Records from a collection:

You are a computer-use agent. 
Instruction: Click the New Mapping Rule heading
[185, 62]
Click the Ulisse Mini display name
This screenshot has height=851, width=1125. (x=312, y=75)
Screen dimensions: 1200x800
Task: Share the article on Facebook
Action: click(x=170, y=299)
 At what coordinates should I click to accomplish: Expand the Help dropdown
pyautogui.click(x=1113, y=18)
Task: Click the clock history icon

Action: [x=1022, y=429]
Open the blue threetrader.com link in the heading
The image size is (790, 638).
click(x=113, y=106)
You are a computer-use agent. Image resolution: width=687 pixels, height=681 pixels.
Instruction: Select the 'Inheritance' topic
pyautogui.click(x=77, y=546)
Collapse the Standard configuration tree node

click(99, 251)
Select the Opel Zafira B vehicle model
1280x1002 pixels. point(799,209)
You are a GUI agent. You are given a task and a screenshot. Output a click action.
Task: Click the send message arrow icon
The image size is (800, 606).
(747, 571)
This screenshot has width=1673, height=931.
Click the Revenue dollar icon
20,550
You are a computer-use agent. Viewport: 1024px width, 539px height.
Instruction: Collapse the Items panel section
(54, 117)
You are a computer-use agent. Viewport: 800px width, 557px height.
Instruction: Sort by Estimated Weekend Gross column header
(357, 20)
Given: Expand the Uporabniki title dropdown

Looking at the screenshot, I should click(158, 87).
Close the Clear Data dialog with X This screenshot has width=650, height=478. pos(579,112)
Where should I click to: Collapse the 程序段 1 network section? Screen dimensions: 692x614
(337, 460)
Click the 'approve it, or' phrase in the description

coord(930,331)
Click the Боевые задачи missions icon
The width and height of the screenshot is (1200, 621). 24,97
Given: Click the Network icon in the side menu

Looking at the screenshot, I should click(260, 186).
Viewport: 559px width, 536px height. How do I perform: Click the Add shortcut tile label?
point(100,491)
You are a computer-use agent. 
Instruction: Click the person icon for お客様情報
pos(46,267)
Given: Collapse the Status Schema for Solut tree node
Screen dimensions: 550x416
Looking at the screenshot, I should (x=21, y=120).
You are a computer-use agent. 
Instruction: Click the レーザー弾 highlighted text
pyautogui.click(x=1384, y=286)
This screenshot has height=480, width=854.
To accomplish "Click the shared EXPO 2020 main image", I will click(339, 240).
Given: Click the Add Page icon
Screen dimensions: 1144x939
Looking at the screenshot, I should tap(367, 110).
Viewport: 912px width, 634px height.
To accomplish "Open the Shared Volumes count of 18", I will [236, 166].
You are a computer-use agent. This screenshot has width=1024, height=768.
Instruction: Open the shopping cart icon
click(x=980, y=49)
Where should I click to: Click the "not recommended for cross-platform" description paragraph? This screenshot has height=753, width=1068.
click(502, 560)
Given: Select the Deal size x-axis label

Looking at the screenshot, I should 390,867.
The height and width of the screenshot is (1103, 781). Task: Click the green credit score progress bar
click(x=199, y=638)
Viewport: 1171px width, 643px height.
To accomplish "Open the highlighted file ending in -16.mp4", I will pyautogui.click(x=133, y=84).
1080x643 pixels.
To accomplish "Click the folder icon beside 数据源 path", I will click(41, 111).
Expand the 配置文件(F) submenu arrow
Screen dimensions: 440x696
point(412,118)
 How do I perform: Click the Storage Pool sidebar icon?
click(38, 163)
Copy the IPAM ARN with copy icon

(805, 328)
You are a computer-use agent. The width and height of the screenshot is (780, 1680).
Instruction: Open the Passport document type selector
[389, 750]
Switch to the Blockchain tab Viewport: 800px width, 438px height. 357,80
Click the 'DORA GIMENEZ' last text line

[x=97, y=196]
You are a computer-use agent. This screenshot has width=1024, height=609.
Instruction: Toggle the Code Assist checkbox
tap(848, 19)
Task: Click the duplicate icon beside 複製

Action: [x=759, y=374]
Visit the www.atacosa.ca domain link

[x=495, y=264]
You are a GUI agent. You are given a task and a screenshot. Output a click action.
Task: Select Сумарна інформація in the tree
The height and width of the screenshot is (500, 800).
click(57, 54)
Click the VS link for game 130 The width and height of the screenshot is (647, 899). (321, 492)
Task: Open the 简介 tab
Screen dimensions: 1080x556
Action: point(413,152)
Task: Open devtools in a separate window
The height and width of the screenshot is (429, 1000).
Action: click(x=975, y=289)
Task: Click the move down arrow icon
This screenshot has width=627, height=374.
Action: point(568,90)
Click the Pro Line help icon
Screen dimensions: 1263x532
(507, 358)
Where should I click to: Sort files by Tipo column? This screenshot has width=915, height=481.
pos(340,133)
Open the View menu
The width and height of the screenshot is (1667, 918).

# WHAT TO DO
Copy out each line of the records where the string "arrow" appears.

# ANSWER BOX
Task: Click the send message arrow icon
Expand the 配置文件(F) submenu arrow
Task: Click the move down arrow icon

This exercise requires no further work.